Stored records >>

-- Start --

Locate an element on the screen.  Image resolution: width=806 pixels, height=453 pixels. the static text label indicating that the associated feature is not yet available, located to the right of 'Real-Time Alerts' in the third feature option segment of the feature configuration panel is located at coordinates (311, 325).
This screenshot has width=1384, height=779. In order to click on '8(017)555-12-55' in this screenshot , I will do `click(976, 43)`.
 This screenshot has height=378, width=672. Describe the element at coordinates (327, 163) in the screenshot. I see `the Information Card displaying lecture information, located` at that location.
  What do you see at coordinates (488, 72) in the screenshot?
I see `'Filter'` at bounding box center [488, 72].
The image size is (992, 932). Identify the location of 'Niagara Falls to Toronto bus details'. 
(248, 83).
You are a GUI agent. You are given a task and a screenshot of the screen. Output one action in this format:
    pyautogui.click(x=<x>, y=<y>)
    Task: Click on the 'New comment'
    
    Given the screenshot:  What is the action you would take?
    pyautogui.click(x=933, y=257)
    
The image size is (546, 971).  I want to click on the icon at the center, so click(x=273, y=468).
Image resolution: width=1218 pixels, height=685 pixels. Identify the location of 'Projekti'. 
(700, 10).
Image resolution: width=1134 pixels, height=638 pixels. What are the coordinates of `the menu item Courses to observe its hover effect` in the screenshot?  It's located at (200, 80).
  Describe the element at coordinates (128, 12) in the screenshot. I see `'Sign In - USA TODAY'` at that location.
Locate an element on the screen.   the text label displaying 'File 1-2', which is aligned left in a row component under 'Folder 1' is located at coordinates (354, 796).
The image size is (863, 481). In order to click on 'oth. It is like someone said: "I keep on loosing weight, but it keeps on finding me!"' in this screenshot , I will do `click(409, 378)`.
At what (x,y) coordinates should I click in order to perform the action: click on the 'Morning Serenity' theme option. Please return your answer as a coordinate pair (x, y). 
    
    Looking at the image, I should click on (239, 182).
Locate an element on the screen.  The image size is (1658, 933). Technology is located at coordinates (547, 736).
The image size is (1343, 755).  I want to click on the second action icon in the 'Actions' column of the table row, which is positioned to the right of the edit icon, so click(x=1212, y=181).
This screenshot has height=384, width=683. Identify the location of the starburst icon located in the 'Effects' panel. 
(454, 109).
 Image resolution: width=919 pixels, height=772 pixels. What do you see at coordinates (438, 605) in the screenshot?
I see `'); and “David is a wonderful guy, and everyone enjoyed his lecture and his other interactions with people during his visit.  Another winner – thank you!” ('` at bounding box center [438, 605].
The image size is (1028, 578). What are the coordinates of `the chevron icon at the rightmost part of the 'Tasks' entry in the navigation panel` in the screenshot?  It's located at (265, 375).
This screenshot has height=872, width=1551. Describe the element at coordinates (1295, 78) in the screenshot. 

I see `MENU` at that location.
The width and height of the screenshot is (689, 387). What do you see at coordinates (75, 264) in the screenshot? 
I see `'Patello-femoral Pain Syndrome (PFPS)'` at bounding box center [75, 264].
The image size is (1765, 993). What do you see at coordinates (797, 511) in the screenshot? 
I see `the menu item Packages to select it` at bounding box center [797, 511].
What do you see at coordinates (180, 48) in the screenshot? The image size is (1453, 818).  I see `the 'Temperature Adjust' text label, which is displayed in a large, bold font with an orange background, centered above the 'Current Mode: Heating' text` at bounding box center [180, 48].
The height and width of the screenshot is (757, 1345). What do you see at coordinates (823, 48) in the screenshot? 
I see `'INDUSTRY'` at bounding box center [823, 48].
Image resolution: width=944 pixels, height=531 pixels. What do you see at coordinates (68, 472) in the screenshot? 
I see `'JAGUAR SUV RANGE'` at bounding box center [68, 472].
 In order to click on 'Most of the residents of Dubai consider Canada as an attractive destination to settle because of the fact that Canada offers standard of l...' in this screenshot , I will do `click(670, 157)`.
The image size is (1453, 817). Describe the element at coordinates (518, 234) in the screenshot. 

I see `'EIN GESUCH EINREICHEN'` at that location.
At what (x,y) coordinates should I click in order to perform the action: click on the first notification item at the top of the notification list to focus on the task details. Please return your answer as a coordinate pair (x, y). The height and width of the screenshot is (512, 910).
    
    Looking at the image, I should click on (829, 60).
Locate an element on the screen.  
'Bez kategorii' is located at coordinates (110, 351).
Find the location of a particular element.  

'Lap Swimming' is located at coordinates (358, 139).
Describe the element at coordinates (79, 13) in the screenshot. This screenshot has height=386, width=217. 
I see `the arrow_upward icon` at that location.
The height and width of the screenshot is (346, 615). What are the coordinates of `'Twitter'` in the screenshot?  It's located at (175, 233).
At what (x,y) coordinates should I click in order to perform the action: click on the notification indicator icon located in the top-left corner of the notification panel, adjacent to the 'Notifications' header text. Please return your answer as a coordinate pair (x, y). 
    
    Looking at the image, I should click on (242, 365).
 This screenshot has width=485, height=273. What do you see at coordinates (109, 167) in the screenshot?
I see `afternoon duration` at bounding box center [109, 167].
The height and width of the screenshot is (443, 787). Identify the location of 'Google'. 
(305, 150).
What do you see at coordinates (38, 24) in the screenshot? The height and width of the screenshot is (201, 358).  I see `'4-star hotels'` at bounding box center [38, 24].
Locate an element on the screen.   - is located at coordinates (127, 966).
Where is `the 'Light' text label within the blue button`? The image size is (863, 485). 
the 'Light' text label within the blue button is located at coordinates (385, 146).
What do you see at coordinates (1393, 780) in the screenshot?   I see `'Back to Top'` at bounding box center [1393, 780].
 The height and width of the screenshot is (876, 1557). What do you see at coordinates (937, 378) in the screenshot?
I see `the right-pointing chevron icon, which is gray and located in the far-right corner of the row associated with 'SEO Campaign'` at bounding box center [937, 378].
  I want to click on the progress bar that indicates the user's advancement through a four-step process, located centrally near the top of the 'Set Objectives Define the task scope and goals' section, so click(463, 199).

-- End --

Stated goal >>
Please reproduce every line of the listing above without any change.

Task answer >>
Locate an element on the screen.  Image resolution: width=806 pixels, height=453 pixels. the static text label indicating that the associated feature is not yet available, located to the right of 'Real-Time Alerts' in the third feature option segment of the feature configuration panel is located at coordinates (311, 325).
This screenshot has width=1384, height=779. In order to click on '8(017)555-12-55' in this screenshot , I will do `click(976, 43)`.
 This screenshot has height=378, width=672. Describe the element at coordinates (327, 163) in the screenshot. I see `the Information Card displaying lecture information, located` at that location.
  What do you see at coordinates (488, 72) in the screenshot?
I see `'Filter'` at bounding box center [488, 72].
The image size is (992, 932). Identify the location of 'Niagara Falls to Toronto bus details'. 
(248, 83).
You are a GUI agent. You are given a task and a screenshot of the screen. Output one action in this format:
    pyautogui.click(x=<x>, y=<y>)
    Task: Click on the 'New comment'
    
    Given the screenshot:  What is the action you would take?
    pyautogui.click(x=933, y=257)
    
The image size is (546, 971).  I want to click on the icon at the center, so click(x=273, y=468).
Image resolution: width=1218 pixels, height=685 pixels. Identify the location of 'Projekti'. 
(700, 10).
Image resolution: width=1134 pixels, height=638 pixels. What are the coordinates of `the menu item Courses to observe its hover effect` in the screenshot?  It's located at (200, 80).
  Describe the element at coordinates (128, 12) in the screenshot. I see `'Sign In - USA TODAY'` at that location.
Locate an element on the screen.   the text label displaying 'File 1-2', which is aligned left in a row component under 'Folder 1' is located at coordinates (354, 796).
The image size is (863, 481). In order to click on 'oth. It is like someone said: "I keep on loosing weight, but it keeps on finding me!"' in this screenshot , I will do `click(409, 378)`.
At what (x,y) coordinates should I click in order to perform the action: click on the 'Morning Serenity' theme option. Please return your answer as a coordinate pair (x, y). 
    
    Looking at the image, I should click on (239, 182).
Locate an element on the screen.  The image size is (1658, 933). Technology is located at coordinates (547, 736).
The image size is (1343, 755).  I want to click on the second action icon in the 'Actions' column of the table row, which is positioned to the right of the edit icon, so click(x=1212, y=181).
This screenshot has height=384, width=683. Identify the location of the starburst icon located in the 'Effects' panel. 
(454, 109).
 Image resolution: width=919 pixels, height=772 pixels. What do you see at coordinates (438, 605) in the screenshot?
I see `'); and “David is a wonderful guy, and everyone enjoyed his lecture and his other interactions with people during his visit.  Another winner – thank you!” ('` at bounding box center [438, 605].
The image size is (1028, 578). What are the coordinates of `the chevron icon at the rightmost part of the 'Tasks' entry in the navigation panel` in the screenshot?  It's located at (265, 375).
This screenshot has height=872, width=1551. Describe the element at coordinates (1295, 78) in the screenshot. 

I see `MENU` at that location.
The width and height of the screenshot is (689, 387). What do you see at coordinates (75, 264) in the screenshot? 
I see `'Patello-femoral Pain Syndrome (PFPS)'` at bounding box center [75, 264].
The image size is (1765, 993). What do you see at coordinates (797, 511) in the screenshot? 
I see `the menu item Packages to select it` at bounding box center [797, 511].
What do you see at coordinates (180, 48) in the screenshot? The image size is (1453, 818).  I see `the 'Temperature Adjust' text label, which is displayed in a large, bold font with an orange background, centered above the 'Current Mode: Heating' text` at bounding box center [180, 48].
The height and width of the screenshot is (757, 1345). What do you see at coordinates (823, 48) in the screenshot? 
I see `'INDUSTRY'` at bounding box center [823, 48].
Image resolution: width=944 pixels, height=531 pixels. What do you see at coordinates (68, 472) in the screenshot? 
I see `'JAGUAR SUV RANGE'` at bounding box center [68, 472].
 In order to click on 'Most of the residents of Dubai consider Canada as an attractive destination to settle because of the fact that Canada offers standard of l...' in this screenshot , I will do `click(670, 157)`.
The image size is (1453, 817). Describe the element at coordinates (518, 234) in the screenshot. 

I see `'EIN GESUCH EINREICHEN'` at that location.
At what (x,y) coordinates should I click in order to perform the action: click on the first notification item at the top of the notification list to focus on the task details. Please return your answer as a coordinate pair (x, y). The height and width of the screenshot is (512, 910).
    
    Looking at the image, I should click on (829, 60).
Locate an element on the screen.  
'Bez kategorii' is located at coordinates (110, 351).
Find the location of a particular element.  

'Lap Swimming' is located at coordinates (358, 139).
Describe the element at coordinates (79, 13) in the screenshot. This screenshot has height=386, width=217. 
I see `the arrow_upward icon` at that location.
The height and width of the screenshot is (346, 615). What are the coordinates of `'Twitter'` in the screenshot?  It's located at (175, 233).
At what (x,y) coordinates should I click in order to perform the action: click on the notification indicator icon located in the top-left corner of the notification panel, adjacent to the 'Notifications' header text. Please return your answer as a coordinate pair (x, y). 
    
    Looking at the image, I should click on (242, 365).
 This screenshot has width=485, height=273. What do you see at coordinates (109, 167) in the screenshot?
I see `afternoon duration` at bounding box center [109, 167].
The height and width of the screenshot is (443, 787). Identify the location of 'Google'. 
(305, 150).
What do you see at coordinates (38, 24) in the screenshot? The height and width of the screenshot is (201, 358).  I see `'4-star hotels'` at bounding box center [38, 24].
Locate an element on the screen.   - is located at coordinates (127, 966).
Where is `the 'Light' text label within the blue button`? The image size is (863, 485). 
the 'Light' text label within the blue button is located at coordinates (385, 146).
What do you see at coordinates (1393, 780) in the screenshot?   I see `'Back to Top'` at bounding box center [1393, 780].
 The height and width of the screenshot is (876, 1557). What do you see at coordinates (937, 378) in the screenshot?
I see `the right-pointing chevron icon, which is gray and located in the far-right corner of the row associated with 'SEO Campaign'` at bounding box center [937, 378].
  I want to click on the progress bar that indicates the user's advancement through a four-step process, located centrally near the top of the 'Set Objectives Define the task scope and goals' section, so click(463, 199).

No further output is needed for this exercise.